Most of the electronic devices manufactured are used in daily life and with the miniaturization process of these devices, in the day to day life there is a risk of drop impact failure. It has been important to analyze and ensure the reliability of any electronic devices under every type of loading. Drop impact is not only loading that can affect reliability, but the simultaneous thermal load, moisture, convection is also acting. Smaller devices like cell phones, laptops, tablets are more prone to accidental impact loads which create board interconnects failure by frequent drop occurrence. Therefore, a multi-dimensional approach is taking place in research to study product reliability. In this paper, comprehensive study of drop and shock test is done on Quad Flat No-lead (QFN) package board of two different thickness. The computation setup is done with thermal analysis by providing power to die of the package which creates non-uniform temperature distribution during the drop testing analysis. This way drop test is coupled with a thermal load which is more realistic analysis. Our study depends on young’s modulus, density, CTE, thermal conductivity, specific heat and Poisson’s ratio of the material. Therefore, Experimental work includes material properties characterization of two boards to get temperature dependent Coefficient of thermal expansion, poison’s ratio and young’s modulus values using Thermal mechanical analyzer (TMA), the Dynamic mechanical analyzer (DMA) and Universal testing machine. Finite element analysis (FEA) method is used for computational analysis.

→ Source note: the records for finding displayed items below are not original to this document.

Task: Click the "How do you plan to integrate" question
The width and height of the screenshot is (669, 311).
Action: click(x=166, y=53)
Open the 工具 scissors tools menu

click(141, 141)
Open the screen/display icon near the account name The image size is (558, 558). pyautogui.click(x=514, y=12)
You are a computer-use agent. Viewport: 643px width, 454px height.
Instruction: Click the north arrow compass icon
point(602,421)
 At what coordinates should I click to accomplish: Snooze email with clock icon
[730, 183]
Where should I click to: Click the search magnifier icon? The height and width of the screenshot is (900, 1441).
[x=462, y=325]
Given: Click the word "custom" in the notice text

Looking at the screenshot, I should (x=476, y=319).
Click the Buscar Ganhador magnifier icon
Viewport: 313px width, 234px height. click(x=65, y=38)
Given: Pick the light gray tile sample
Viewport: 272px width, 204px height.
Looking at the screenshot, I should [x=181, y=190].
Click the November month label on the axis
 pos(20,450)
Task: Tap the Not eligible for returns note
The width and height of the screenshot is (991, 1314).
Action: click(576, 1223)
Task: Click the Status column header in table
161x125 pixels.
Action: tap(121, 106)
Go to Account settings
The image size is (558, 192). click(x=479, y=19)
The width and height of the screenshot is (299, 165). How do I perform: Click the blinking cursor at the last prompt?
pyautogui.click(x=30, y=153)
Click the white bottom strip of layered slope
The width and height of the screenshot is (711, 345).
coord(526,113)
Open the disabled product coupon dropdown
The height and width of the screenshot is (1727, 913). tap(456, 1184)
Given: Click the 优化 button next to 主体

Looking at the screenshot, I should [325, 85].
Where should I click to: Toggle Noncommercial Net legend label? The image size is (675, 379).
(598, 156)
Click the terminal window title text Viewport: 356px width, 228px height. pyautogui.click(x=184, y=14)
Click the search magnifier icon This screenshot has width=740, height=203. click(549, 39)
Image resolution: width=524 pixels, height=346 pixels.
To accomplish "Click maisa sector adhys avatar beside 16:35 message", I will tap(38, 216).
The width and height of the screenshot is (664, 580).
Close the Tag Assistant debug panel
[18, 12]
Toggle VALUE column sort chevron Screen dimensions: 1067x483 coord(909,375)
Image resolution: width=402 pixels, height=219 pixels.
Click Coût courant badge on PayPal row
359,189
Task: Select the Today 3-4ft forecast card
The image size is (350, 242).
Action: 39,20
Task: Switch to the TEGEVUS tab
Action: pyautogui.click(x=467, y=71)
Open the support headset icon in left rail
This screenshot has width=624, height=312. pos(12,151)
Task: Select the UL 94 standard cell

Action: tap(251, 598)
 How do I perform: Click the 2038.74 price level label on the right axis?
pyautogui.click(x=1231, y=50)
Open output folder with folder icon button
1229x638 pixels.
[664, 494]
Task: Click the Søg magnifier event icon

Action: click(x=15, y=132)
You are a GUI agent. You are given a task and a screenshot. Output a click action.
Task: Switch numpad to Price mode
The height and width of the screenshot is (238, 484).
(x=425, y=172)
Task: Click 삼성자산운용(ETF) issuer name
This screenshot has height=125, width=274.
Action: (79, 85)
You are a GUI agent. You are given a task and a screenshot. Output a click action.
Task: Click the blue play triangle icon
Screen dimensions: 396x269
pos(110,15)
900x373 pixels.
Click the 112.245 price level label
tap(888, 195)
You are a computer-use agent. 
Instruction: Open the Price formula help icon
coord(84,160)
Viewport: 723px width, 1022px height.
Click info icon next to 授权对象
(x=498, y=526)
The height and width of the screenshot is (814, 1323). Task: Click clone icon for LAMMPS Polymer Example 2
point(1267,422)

Effect of impact loading for two boards has been done to investigate board and solder joint reliability due thickness and layer stack-ups in PCBs in environmental condition and at elevated temperature. For computational analysis, the assembly is subjected to the drop test per JEDEC standards. [12] The main purpose of this work is to study the impact of drop test with the powered package and how the reliability of any assembly changes with changing the stiffness of printed circuit board. The comparison of the boards has been made to understand the effect of PCB layer stack-ups, thickness, and temperature effect on the reliability of solder interconnects by considering the stress-strain generation that is induced in the PCBs during the drop test.